Prosecutor says Al Miller acted in the interest of 'Dudus'
A prosecutor yesterday asserted that the actions of popular pastor the Reverend Merrick 'Al' Miller on the day Christopher 'Dudus' Coke was captured in June 2010 was "in the interest" of the then fugitive.
"The Crown is submitting that he (Miller) was not acting in the interest of the State," argued Crown Counsel Larona Montague-Williams as she presented her closing arguments in Miller's corruption trial before the Kingston and St Andrew Parish Court.
Miller, who is the pastor of the St Andrew-based Fellowship Tabernacle Church, is on trial for attempting to pervert the course of justice. He was charged after Coke was found in a sport utility vehicle he was driving along the Mandela Highway in St Catherine on June 22, 2010.

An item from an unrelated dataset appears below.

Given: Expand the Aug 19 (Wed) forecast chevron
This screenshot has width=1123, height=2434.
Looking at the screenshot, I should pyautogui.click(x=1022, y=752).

He will know his fate on June 14 when parish judge Simone Wolfe-Reece is scheduled to deliver her verdict.
Police personnel have testified that the clergyman twice ignored their orders to stop then led them on a high-speed chase that reached up to 130kph before they had to use a service vehicle to force the SUV off the road.
NO ATTEMPT TO DECEIVE
Miller's lead attorney, Jacqueline Samuels-Brown, in her closing argument, disputed this account and insisted that there was no attempt by the clergyman to deceive the police.
Noting that Coke was well-known to members of the Jamaica Constabulary Force, Samuels-Brown said when her client was signalled to stop, he complied and acknowledged to police personnel who approached his vehicle that the then fugitive was his passenger.

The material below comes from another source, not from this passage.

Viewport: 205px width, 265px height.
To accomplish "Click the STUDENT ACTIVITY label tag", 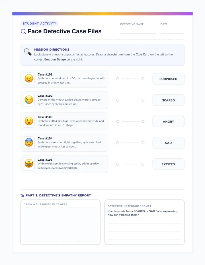I will pos(40,24).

"You stop the vehicle with the bounty you are looking for and you don't arrest him (Miller)? You don't charge him and take him to the police station?" the attorney questioned.
"Why you don't take him (Miller) in for breach of the Road Traffic Act and hold him until you deal with the bounty? That was never done ... it just doesn't make sense," she insisted.

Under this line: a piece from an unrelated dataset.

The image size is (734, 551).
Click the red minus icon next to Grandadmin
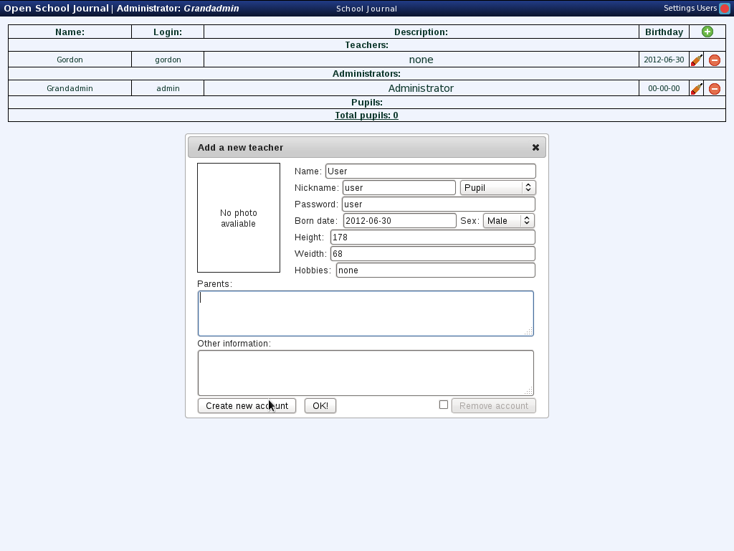click(714, 88)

But seeking to counter this claim, Montague-Williams urged Wolfe-Reece to accept the account given by police personnel that Miller did not voluntarily stop his vehicle when ordered to.
"The court has to ask the question, why concoct a story about attempts to stop Mr Miller and a (high-speed) chase?" she submitted.
"Was it a case of 'Driver, don't stop at all'?" she asked, quoting a line from the hit song Driver by incarcerated entertainer Buju Banton.
"This court has to determine whether there was a chase or whether, as the accused man has said, it was an ordinary day of Driving Miss Daisy," she continued, making reference to the movie done by American film-makers.
Coke was wearing a wig at the time he was captured.
Pointing to the evidence of police personnel who acknowledged that Miller assisted with getting other members of the Coke clan to surrender to police at the time, Samuels-Brown has urged the presiding judge to find that the prosecution has failed to prove its case beyond a reasonable doubt.